Johnson was at his mercurial best today - running in and bowling with a high(ish) arm action, getting the ball to dart back in to the right-handers, and most importantly, bowling quicker than the radar gun implied. He was sharp, and was beating batsmen with sheer pace at times.

On a track that continues to be fine for batting, England paid a big price for failing to prise out the Australian tail on Day One, and then for some loose cricket today. Ian Bell was the only one to emerge with any credit as he showed himself once more to be probably the best batsman (in terms of current form) on either side. His footwork was decisive, his strokemaking crisp, and his shot selection flawless - until his dismissal, which can probably be attributed to lack of faith in the tail.

Outside of Johnson, the Australian bowlers looked largely toothless. Hilfenhaus swung the ball appreciably, but none of them looked more than honest triers. Siddle's experiment with modern day Bodyline, in which he had no fielders in front of square on either side of the wicket, would have been laughable had Matt Prior not somehow contrived to fall victim to it.
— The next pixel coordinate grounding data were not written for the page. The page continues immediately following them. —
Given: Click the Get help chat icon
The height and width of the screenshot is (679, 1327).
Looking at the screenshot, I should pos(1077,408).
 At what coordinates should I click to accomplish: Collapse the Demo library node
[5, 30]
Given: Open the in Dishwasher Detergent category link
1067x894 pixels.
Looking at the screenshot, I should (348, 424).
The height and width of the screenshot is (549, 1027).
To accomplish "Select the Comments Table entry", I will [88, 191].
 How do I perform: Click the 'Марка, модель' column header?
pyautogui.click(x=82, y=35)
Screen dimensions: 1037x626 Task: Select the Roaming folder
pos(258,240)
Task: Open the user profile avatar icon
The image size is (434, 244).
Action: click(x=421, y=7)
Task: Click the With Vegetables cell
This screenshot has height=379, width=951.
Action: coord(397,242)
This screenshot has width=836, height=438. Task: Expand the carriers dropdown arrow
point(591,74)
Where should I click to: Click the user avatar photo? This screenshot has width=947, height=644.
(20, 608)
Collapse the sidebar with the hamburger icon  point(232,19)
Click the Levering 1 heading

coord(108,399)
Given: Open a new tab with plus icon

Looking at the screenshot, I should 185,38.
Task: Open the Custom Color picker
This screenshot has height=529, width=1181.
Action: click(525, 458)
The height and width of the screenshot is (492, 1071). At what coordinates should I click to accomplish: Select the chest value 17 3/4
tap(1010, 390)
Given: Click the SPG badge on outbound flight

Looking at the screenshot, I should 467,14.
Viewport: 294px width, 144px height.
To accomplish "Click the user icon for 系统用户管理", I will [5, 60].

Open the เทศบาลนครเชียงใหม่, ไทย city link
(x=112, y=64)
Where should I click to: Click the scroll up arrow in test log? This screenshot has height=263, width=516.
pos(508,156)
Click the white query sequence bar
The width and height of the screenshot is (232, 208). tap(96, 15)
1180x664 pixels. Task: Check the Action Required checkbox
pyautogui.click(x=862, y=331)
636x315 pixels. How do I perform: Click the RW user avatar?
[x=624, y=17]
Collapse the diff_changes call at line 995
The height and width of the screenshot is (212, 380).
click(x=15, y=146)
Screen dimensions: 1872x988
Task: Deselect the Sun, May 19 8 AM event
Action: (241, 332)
The concern for England will be that they looked a little deflated, and more crucially, their bowlers looked tired second time around. The wickets may have continued to fall, but Finn bowled a lot worse than his figures imply, Tremlett wasn't hitting the lines of the first innings, and Anderson can't buy his 200th Test wicket. Even flying First Class on Emirates doesn't prevent jetlag.

Australia are effectively 200-3, and will back themselves to set England something in excess of the 414 South Africa chased down in 2008. However, they would be wise not to get ahead of themselves. Shane Watson continues to look the part - a throwback to openers of time gone by, with a remarkable ability to leave the ball (including when fielding in the slips). Mike Hussey and Brad Haddin can do little wrong either, and Hussey extracted some very classy revenge on Graeme Swann late in the day. But Philip Hughes looked ill-equipped once again, Ricky Ponting doesn't know where he's going to find a run, and Michael Clarke appears to be a complete mental basket case. Steve Smith isn't yet a Test #6, and England won't bowl so poorly to the tail again, so while this Test may seem won, once we get back to flatter pitches, England will feel very confident.

Speaking of pitches, what we're seeing here really says a lot, too much even, about the modern cricketer. This is decidedly not the WACA of old, it's simply a pitch with good bounce and carry. Absolutely nothing alarming about it. What is very obvious is that batsman have been so well mollycoddled that once the pitch does anything other than help the ball sit up and beg to be hit, the batsmen really don't know quite what to do. Only those with strong technique, strong minds, or both, have made runs thus far.

The first 60-90 minutes tomorrow will probably decide the game. England will want 2 or 3 quick wickets and to bowl Australia out for under 225. Australia will want to bat the day, and I don't see why they can't if they put their minds to it.

The series should go to the MCG standing at 1-1, at which time I expect England to regain the ascendancy.